The DeRoyal Industries. Inc. Super Security Restraint device that is intended for medical purposes to limit patient movements thereby providing postural support or enabling examination or protection of the patient or others.
Device Design/Materials Used/Physical Properties: The DeRoyal Super Security Restraint is designed similar to those marketed by other manufacturers. The Super Security Restraint is primarily comprised of cool knit material.

This 510(k) summary describes a medical device, the DeRoyal Industries, Inc. Super Security Restraint, but it does not contain the information needed to fill out a table of acceptance criteria and the results of a study proving the device meets those criteria.

The document focuses on demonstrating substantial equivalence to legally marketed predicate devices, a common pathway for medical device clearance in the US, rather than a performance study against specific acceptance criteria.

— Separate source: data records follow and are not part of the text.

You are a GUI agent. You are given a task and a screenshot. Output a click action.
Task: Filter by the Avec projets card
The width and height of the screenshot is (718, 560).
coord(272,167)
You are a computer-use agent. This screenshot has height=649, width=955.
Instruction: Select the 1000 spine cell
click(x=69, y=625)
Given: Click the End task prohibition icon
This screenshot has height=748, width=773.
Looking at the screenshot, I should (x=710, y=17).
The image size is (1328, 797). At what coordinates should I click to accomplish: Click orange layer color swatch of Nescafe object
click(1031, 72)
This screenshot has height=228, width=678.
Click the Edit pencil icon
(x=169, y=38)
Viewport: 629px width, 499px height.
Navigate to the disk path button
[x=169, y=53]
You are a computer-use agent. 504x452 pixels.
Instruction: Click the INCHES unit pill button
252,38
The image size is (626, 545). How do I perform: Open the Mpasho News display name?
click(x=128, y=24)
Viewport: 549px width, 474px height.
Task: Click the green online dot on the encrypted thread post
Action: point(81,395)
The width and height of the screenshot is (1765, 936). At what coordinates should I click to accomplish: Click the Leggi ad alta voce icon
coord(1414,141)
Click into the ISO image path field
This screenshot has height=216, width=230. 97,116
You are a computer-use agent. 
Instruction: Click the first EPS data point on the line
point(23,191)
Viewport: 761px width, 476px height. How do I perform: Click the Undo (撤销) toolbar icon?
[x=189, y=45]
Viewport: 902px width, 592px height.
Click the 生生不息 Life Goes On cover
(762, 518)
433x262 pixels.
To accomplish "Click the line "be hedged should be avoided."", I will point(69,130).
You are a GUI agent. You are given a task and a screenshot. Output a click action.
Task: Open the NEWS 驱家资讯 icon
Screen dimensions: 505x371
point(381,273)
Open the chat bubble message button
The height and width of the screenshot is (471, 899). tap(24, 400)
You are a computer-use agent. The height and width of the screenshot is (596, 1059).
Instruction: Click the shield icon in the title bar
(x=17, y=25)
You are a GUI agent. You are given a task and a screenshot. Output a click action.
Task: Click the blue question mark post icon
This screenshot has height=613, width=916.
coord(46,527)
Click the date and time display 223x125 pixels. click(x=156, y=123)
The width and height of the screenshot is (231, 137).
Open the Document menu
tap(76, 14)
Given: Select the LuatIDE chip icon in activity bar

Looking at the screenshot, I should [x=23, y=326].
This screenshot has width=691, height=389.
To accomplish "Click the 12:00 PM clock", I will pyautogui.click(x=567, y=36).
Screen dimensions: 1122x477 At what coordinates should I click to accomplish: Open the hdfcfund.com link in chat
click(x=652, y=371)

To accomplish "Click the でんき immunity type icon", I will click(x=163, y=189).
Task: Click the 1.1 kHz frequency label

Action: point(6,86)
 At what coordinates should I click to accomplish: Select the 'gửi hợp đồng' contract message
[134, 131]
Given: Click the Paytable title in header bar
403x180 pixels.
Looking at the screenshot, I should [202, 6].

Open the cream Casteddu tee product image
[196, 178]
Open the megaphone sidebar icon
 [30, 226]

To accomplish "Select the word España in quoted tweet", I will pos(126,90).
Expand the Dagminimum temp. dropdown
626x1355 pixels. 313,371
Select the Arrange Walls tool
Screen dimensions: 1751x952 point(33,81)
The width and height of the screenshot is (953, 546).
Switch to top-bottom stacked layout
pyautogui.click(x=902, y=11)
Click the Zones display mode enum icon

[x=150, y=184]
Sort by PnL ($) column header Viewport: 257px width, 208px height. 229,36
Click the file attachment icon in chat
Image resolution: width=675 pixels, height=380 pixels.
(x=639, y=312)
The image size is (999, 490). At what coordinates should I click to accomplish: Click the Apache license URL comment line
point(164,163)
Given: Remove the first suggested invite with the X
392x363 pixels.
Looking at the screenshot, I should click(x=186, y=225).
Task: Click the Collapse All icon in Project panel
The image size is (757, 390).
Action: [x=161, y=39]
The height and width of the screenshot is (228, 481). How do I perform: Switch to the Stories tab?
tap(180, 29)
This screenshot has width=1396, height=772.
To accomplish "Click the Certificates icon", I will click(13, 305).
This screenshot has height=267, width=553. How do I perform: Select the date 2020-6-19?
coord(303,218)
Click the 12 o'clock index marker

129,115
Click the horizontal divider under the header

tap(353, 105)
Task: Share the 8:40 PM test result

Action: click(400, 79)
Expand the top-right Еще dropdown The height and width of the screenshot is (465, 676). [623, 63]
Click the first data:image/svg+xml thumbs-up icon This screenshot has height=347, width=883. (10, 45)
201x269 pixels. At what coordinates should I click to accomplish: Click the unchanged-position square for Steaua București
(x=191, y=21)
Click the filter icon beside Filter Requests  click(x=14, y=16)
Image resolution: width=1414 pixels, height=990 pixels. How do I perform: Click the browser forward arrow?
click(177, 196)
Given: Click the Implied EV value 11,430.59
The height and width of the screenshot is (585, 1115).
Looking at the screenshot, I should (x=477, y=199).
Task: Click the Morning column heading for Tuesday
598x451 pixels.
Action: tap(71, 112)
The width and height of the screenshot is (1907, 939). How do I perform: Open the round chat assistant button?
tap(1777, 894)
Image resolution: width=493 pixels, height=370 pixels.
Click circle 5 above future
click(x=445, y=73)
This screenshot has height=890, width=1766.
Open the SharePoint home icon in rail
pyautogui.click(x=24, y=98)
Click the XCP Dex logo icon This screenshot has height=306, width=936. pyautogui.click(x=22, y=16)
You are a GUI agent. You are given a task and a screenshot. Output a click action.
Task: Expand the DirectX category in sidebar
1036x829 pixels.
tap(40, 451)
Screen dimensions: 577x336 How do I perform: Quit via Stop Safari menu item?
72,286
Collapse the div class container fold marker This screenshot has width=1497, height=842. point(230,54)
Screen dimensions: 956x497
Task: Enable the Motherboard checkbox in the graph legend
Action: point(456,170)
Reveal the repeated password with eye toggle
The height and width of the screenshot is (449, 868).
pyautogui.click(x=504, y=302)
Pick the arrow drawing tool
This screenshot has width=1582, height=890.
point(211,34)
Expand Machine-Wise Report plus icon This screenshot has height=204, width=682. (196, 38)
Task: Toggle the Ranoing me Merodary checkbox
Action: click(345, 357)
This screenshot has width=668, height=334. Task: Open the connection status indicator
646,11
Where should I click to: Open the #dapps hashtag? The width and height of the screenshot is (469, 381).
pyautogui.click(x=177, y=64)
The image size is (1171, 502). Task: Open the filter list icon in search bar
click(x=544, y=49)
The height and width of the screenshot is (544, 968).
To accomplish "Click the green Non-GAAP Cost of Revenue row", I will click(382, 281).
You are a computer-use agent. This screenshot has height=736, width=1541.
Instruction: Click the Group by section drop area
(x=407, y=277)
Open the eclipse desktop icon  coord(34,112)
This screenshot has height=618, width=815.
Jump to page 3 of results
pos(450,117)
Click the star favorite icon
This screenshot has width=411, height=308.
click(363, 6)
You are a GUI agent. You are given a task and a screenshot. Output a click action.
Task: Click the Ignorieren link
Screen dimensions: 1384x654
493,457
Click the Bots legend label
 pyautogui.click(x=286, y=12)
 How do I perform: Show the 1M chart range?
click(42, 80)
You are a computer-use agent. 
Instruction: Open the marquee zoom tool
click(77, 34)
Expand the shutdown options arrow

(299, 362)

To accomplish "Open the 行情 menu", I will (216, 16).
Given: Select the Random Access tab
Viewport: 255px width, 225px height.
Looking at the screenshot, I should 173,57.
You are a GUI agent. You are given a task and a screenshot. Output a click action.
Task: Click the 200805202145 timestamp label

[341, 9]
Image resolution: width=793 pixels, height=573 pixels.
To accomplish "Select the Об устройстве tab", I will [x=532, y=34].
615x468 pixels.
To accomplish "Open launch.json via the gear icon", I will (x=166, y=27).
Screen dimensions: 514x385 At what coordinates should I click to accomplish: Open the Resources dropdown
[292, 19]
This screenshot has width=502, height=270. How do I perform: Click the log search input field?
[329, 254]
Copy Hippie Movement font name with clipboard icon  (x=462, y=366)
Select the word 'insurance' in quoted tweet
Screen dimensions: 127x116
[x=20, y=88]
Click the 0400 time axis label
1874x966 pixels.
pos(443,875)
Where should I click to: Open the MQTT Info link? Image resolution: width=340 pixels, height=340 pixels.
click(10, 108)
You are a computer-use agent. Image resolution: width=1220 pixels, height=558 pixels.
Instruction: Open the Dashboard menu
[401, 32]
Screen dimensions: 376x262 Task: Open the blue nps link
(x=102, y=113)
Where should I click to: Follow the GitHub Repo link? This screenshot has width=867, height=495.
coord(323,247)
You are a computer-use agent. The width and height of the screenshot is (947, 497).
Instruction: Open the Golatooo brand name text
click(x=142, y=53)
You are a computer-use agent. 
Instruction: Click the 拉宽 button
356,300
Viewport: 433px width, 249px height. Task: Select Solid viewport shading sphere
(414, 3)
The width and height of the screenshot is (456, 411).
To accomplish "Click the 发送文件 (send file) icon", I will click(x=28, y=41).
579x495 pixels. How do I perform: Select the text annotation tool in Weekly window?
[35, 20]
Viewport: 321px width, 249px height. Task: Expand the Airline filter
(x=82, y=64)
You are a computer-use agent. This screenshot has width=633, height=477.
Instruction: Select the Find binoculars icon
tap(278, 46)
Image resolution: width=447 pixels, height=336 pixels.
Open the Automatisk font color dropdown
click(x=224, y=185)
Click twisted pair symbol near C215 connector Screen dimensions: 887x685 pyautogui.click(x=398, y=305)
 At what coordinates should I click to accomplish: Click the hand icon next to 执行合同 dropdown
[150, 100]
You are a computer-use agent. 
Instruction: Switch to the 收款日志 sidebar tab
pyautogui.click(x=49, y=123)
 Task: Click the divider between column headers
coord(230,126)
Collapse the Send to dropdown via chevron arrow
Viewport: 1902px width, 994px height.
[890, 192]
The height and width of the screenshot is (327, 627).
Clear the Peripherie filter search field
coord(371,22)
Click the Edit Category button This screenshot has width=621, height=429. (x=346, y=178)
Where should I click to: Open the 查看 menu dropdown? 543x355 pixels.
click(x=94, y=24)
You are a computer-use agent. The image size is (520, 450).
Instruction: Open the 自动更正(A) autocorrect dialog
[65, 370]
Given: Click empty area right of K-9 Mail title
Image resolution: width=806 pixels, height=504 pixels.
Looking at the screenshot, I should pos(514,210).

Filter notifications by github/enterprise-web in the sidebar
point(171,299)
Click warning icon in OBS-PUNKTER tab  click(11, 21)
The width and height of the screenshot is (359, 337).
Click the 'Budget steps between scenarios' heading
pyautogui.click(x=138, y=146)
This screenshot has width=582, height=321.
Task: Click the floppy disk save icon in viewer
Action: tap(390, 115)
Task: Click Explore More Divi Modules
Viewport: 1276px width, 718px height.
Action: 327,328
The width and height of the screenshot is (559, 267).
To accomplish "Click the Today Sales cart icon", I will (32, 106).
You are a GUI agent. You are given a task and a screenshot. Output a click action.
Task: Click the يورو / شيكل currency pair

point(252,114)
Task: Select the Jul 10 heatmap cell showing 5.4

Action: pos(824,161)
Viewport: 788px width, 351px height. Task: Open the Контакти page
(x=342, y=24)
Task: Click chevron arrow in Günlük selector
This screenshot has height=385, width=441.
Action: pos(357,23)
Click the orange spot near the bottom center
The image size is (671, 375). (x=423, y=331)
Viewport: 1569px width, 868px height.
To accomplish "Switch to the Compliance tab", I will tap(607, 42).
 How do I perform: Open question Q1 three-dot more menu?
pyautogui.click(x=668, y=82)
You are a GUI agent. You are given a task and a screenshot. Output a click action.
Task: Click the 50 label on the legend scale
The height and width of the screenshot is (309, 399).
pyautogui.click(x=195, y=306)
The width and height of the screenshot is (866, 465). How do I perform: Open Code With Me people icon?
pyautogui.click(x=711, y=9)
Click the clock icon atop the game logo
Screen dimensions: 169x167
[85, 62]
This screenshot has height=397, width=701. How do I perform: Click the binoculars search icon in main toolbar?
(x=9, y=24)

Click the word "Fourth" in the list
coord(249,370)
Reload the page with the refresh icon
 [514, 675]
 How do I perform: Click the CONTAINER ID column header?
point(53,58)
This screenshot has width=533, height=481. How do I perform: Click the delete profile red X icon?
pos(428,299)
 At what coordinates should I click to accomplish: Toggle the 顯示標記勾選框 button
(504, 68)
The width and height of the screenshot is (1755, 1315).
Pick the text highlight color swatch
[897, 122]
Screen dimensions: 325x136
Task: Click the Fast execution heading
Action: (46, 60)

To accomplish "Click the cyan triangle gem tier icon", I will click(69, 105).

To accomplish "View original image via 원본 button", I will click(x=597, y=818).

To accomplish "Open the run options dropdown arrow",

Here's why the requested information cannot be extracted from the provided text:

• Acceptance Criteria & Device Performance: The document does not define quantitative or qualitative acceptance criteria (e.g., "device must withstand X force for Y duration," or "device reduces patient falls by Z%"). Instead, it describes the device's materials, design, and intended use as being "similar" or "same" as predicate devices. There are no performance metrics reported in terms of safety or effectiveness.
• Study Details (Sample Size, Provenance, Experts, Adjudication, MRMC, Standalone, Ground Truth): The document references no formal study with a test set, experts, or ground truth. The comparison made is a technological comparison based on materials, design, and intended use, not a clinical or performance evaluation.
• Training Set Details: Similarly, there's no mention of a training set or how ground truth for such a set would have been established, as no AI/algorithm is described.

In summary, the provided text is a 510(k) summary focused on establishing substantial equivalence to existing devices, not a report of a study designed to prove the device meets specific acceptance criteria through performance testing.

Therefore, I cannot provide the requested table and study details based on the given input.